In response to Jerry: I don't take a great deal of exception with most of what you say. I do, however, take issue with the idea that the banning of shorts in certain securities was the responsible thing to do in the current environment. If anything the markets should have just been closed for as many days as it took the SEC & Congress to figure out what they wished to do about this "crisis of confidence" (the most likely course of action will of course be a trillion dollar ,government funded, waste basket used to absorb bad assets and allow brokers to de-lever). Closing the US stock market is hardly unprecedented. Instead, the government chose to rip-the-face-off (that's a technical term) of many legitimate alternative investment managers who had fundamental long and short positions in place. It is a gross and irresponsible redistribution of wealth from hedge fund investors (the largest of which are pensions) to long-only fund investors (the largest of which are pensions).

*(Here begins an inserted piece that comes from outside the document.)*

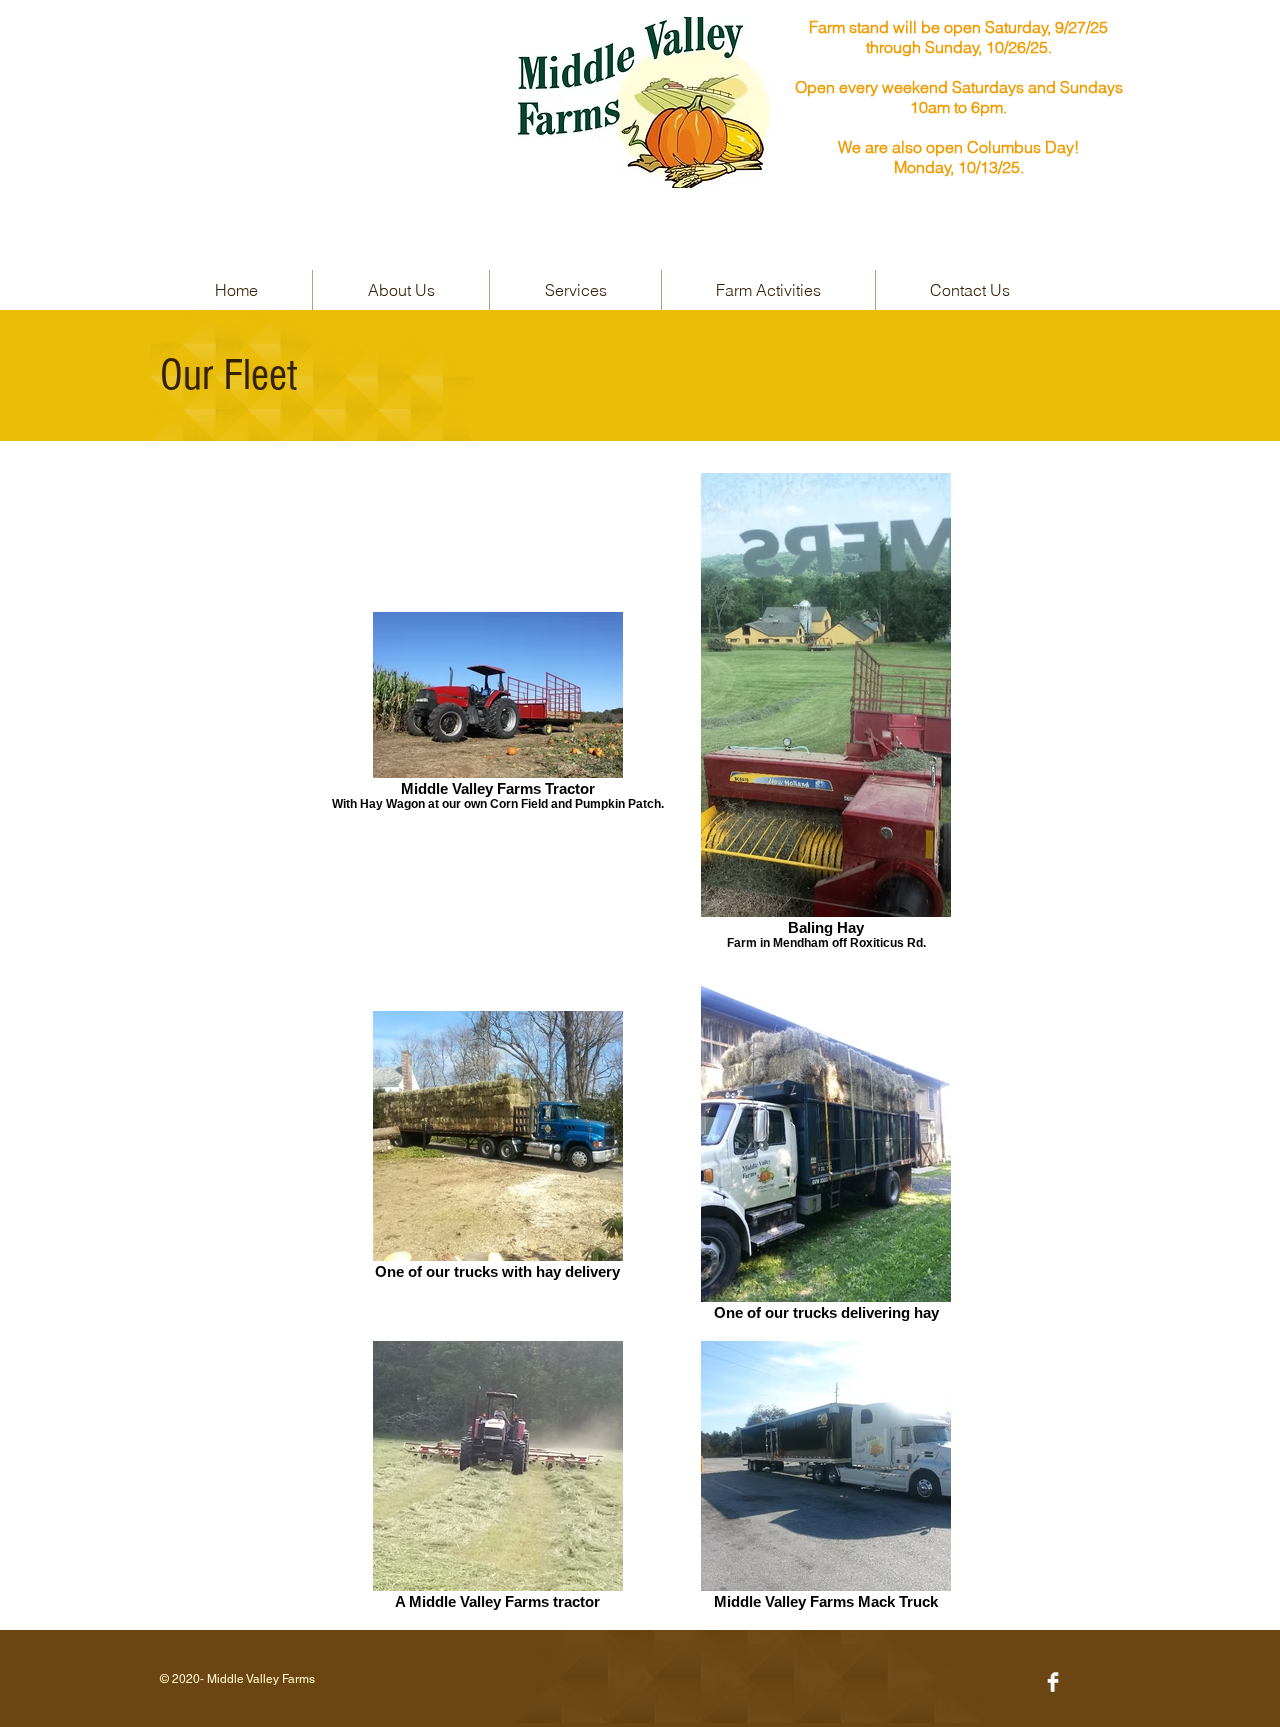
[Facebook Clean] (1053, 1682)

It may also have been an outright attempt to manipulate the stock market higher in order to provide the volume needed to liquidate the ~$800bn in Lehman assets that need to be sold.
The ability to sell stock short did not create massive amounts of leverage on tiny pools of capital and temporarily banning it won't fix that root problem either.
I applaud the SEC's courageous move to ban short selling. Isn't that brilliant? I wonder why they didn't think of that during the Great Depression.
However, I feel that this valiant effort does not go far enough.
All selling of stocks should be banned. Once you buy a stock, you have to hold it forever.
Sure, this might make the market a little less liquid. But once stock prices can only go up, we'll all be rich!
Or maybe we should just try something simpler: pass a law making it illegal for stock prices to go down.